There were four beds in my  unit, and it really surprised me that there were both male and female patients.  This is a country where I had quickly learnt that it was not OK for me to sit next to a man on a bus, yet here I was in the much more intimate setting of a hospital ward, right next to one man and opposite another.  We were looked after by two nurses at night and two by day, all in smart white jacket-and-trousers uniform. The nurses, being Tamil, are of quite astonishing physical beauty: I really couldn’t take my eyes of ‘my’ night nurse, Jhoti, whose loveliness extended to her personality.

They appeared equally taken with me, and would pat and stroke me, or chuck me under the chin at the least provocation. As I started to get better, they amused themselves teaching me Tamil. With one exception, they didn’t speak much English, but what they did know, they’d learnt at Nursing School. Phrases like ‘Go to the toilet’/’Use the bathroom’ etc. were not understood, until light dawned. ‘Ah! You want pass urine?’

Besides nurses there were:
– Nice ladies in saris who appeared to fulfil some kind of auxiliary role.
– Doctors – lots.
– Men in blue jackets and trousers who seemed to be gophers, called Ward Boys.
– Men in brown, ditto – porters.

Dili and friends, the Ward Boys at Sri Balaji Hospital

The night nurses did twelve hour shifts, just like many of their counterparts in British hospitals. Before you feel too sorry for them, they told me that when doing night shift, they work just 10 nights a month.

Medication and tests of all kinds flowed freely – they make the pill-popping French look amateurs.

No TV, no radio, no nice ladies from the WRVS dispensing sweets, newspapers and library books. No getting up either. You lie in bed until you’re good and better, and meanwhile you do nothing. I was caught attempting to wash in the bathroom on my last day, and was chivvied back to bed and given a bed bath.

At visiting time, those of us without visitors did not go without attention. Dozens of noses were pressed against the glass wall of the ward as curious onlookers gave us all the once-over. I felt a bit like an inmate of Bedlam in the 18th century.
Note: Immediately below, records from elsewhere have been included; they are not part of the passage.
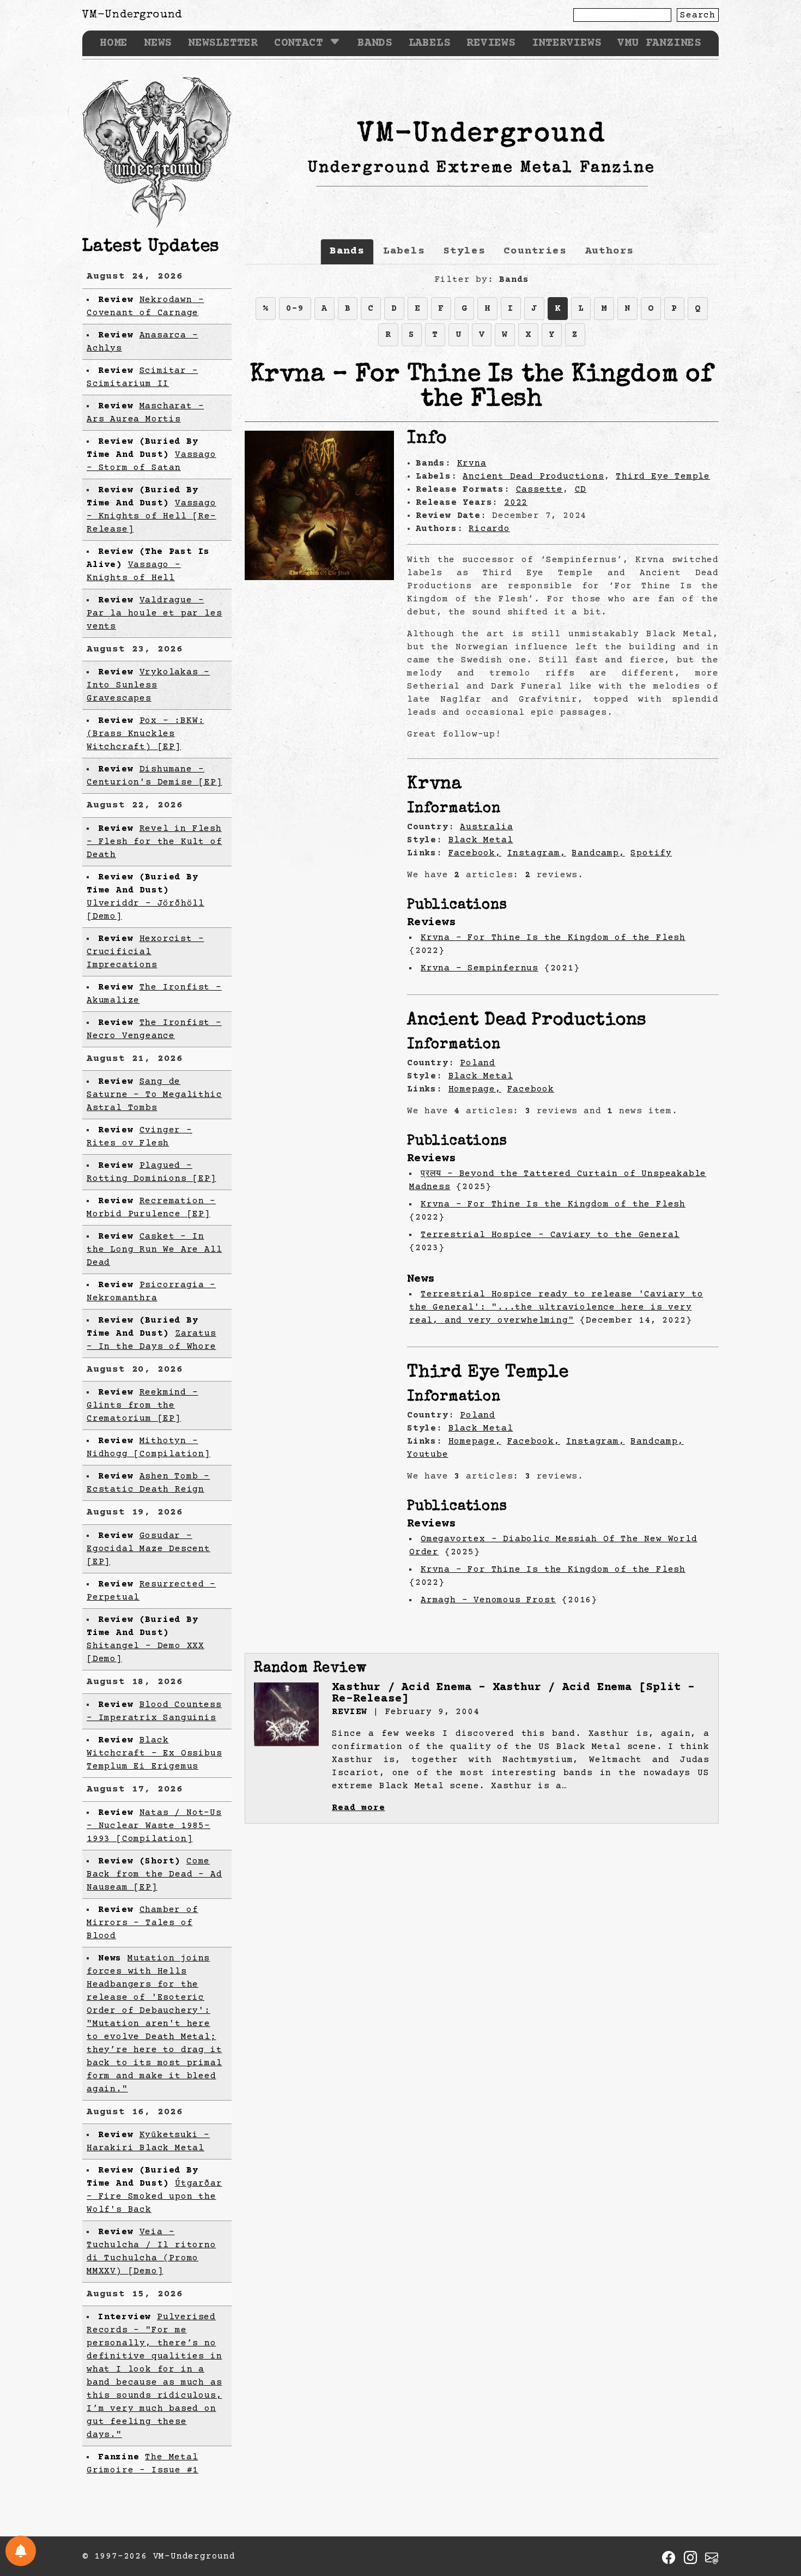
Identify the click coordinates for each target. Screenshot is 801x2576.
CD (581, 489)
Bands (374, 43)
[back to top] (776, 2511)
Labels (430, 43)
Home (114, 43)
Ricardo (489, 529)
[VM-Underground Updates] (20, 2551)
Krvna (472, 463)
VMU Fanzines (659, 43)
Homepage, (474, 1089)
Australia (486, 827)
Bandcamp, (598, 853)
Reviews (490, 43)
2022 (515, 503)
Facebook (530, 1089)
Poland (477, 1063)
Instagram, (536, 853)
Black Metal (480, 840)
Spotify (651, 853)
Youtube (427, 1454)
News (158, 43)
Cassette (539, 489)
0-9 (295, 308)
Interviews (567, 43)
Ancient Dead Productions (533, 476)
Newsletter (223, 43)
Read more (358, 1808)
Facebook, (474, 853)
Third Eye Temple (663, 476)
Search (697, 15)
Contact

When I was discharged, I had a bill to pay of course: one which, together with my altered journey arrangements, would eventually be settled in full by my travel insurance (there’s a moral there.  Though they made a big fuss that I hadn’t got in touch with them from the hospital.  I told them that on a busy ward, I’d been able to make just one call – and that wasn’t even to my husband).  I was utterly terrified of what horrendous sum might be taken from our bank account for my three day stay.  I can’t remember exactly what it was.  But it was in the region of £30.

So that was it.  Feeling still pretty ropey, I had secured an internal flight back to Bangalore, and after an interminable wait through the middle of the night in a draughty luggage hall, an onward flight to London, and later, back home.  Where, apparently, I barely spoke for three days.  But I made up for it later.